- INSTRUCTIONS FOR THE TASK
Rewrite everything from the line containing "This screenshot has height=930, width=1911." down to the end of the records, replacing "deployment" with "release" and leaving all else unchanged.

((

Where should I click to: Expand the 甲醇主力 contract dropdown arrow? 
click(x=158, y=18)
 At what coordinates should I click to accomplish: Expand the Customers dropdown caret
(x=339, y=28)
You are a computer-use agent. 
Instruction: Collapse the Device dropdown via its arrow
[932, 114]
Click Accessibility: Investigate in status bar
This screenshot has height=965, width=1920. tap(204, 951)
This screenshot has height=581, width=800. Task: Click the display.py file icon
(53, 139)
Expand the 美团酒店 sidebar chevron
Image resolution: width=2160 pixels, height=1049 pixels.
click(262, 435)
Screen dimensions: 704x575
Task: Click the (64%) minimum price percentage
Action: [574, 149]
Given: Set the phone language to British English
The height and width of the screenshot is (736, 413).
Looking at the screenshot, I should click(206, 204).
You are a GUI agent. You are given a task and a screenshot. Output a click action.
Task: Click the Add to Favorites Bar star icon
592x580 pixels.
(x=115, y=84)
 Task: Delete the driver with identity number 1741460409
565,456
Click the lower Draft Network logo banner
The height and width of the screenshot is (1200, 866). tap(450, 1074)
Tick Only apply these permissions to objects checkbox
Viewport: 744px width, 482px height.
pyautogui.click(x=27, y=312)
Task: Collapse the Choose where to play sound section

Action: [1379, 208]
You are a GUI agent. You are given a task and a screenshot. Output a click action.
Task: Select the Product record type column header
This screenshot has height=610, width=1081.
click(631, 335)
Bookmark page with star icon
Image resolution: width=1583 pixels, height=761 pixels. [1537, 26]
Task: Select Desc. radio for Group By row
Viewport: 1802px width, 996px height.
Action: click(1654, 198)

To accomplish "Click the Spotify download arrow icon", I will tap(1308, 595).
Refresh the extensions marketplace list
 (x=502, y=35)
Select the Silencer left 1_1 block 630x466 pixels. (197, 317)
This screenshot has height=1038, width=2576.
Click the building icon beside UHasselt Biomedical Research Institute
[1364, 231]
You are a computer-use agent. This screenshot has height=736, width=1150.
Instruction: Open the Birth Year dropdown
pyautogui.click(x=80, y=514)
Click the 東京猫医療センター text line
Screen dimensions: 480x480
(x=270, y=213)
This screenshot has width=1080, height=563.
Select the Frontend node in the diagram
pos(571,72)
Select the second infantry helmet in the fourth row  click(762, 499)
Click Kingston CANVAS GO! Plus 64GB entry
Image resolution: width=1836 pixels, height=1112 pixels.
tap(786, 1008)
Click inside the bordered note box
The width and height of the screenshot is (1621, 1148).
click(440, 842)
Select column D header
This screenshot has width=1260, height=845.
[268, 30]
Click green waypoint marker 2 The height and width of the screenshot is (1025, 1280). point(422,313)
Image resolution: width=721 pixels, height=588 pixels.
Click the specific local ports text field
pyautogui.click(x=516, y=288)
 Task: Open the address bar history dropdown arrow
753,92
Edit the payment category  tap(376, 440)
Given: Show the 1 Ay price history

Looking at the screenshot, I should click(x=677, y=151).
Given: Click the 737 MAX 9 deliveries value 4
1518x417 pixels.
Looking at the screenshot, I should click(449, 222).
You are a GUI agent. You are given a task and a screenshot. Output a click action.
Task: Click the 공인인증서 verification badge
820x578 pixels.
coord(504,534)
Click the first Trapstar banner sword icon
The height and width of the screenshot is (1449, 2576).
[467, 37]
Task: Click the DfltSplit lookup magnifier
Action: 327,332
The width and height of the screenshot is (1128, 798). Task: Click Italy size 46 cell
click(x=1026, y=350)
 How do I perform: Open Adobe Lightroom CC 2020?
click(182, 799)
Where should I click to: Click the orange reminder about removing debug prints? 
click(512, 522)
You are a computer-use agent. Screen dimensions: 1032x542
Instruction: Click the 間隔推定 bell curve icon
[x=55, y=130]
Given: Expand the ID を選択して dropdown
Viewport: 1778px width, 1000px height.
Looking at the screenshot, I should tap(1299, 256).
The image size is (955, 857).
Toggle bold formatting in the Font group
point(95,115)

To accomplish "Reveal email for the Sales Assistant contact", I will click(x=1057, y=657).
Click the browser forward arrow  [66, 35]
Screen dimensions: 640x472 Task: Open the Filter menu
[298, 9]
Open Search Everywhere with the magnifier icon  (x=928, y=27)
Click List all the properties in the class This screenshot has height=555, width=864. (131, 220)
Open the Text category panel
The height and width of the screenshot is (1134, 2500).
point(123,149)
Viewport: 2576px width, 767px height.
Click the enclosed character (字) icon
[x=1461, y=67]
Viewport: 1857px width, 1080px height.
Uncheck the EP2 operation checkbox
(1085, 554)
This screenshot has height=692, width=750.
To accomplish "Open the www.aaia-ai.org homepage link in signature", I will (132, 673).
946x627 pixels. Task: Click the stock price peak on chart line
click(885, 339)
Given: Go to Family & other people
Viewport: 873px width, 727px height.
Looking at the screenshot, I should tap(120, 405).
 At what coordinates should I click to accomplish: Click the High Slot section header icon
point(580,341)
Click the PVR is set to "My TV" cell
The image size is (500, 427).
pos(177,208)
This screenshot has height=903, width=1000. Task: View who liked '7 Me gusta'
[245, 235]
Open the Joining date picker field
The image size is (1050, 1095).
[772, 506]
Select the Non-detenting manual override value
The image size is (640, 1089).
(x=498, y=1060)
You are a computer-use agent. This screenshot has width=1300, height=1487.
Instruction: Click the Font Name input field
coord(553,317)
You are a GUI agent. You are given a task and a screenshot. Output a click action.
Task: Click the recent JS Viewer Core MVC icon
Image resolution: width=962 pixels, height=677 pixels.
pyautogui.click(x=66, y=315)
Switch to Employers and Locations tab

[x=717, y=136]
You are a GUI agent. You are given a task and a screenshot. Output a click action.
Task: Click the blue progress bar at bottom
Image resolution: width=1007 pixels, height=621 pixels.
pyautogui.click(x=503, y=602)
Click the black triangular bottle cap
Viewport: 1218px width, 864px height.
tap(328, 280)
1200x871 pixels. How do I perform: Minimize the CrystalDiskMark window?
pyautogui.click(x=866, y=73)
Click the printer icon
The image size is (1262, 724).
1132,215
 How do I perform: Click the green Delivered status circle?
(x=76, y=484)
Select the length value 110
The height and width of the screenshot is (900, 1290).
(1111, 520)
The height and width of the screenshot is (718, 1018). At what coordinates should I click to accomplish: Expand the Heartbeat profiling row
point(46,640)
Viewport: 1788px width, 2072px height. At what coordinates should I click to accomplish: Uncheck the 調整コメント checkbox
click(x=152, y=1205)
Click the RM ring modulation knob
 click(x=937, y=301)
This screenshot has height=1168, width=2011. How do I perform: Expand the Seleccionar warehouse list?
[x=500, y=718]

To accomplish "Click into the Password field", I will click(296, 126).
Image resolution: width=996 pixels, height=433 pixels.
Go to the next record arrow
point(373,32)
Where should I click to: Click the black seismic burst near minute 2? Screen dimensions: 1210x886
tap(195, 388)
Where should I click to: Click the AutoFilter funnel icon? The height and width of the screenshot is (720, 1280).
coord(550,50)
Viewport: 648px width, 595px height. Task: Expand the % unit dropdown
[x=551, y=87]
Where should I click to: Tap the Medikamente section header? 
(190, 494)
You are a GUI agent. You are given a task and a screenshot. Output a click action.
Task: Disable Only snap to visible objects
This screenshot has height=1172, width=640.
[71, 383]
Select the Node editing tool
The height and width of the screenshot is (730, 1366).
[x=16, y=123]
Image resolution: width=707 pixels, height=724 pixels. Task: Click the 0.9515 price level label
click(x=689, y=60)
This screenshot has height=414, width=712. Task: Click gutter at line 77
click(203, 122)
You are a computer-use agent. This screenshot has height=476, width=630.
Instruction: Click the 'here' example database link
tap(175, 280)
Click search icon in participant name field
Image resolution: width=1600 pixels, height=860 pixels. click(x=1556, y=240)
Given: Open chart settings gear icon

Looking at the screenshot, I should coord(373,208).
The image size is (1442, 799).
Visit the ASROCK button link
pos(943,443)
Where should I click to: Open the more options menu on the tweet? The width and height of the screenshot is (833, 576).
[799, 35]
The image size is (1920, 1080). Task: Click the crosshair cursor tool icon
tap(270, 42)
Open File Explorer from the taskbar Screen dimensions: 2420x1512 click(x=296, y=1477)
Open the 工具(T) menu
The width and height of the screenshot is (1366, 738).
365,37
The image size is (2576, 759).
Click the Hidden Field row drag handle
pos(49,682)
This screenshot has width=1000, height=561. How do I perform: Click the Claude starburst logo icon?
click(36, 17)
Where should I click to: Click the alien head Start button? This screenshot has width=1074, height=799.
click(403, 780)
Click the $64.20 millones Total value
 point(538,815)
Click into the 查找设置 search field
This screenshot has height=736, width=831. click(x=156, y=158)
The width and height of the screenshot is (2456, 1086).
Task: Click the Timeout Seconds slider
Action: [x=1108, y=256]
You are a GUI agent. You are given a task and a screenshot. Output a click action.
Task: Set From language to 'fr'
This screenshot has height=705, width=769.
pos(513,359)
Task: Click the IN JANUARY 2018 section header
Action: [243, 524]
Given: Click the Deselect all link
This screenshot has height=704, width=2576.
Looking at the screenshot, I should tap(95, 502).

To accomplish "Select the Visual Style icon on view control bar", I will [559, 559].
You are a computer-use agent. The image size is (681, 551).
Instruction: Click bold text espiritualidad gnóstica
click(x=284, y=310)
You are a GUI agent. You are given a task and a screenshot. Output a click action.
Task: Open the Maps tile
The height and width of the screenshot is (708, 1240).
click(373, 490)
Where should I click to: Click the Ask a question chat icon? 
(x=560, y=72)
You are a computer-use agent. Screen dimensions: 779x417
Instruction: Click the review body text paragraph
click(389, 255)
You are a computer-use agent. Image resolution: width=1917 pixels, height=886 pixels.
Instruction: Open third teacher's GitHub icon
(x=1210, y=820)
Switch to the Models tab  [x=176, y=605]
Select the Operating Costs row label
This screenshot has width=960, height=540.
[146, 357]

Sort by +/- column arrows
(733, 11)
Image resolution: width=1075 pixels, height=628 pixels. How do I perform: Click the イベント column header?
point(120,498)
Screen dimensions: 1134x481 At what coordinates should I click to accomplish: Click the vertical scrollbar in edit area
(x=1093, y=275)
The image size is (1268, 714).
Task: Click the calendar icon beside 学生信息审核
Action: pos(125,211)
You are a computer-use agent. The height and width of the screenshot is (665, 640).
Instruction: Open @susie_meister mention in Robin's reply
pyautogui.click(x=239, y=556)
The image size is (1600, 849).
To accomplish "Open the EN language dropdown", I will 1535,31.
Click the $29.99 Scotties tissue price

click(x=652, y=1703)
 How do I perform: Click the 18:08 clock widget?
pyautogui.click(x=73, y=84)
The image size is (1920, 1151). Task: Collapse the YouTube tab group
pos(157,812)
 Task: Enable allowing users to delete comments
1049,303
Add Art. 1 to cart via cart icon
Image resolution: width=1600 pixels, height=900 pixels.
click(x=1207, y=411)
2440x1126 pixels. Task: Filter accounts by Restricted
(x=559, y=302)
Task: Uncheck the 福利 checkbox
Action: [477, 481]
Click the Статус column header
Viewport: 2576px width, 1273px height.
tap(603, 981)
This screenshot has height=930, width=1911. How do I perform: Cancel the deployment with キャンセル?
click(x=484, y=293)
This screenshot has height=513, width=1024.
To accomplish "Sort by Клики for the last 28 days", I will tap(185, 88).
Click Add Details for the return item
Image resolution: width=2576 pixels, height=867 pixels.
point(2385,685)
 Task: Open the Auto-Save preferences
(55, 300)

))

- RESPONSE TO THIS TASK
This screenshot has height=930, width=1911. How do I perform: Cancel the release with キャンセル?
click(x=484, y=293)
This screenshot has height=513, width=1024.
To accomplish "Sort by Клики for the last 28 days", I will tap(185, 88).
Click Add Details for the return item
Image resolution: width=2576 pixels, height=867 pixels.
point(2385,685)
 Task: Open the Auto-Save preferences
(55, 300)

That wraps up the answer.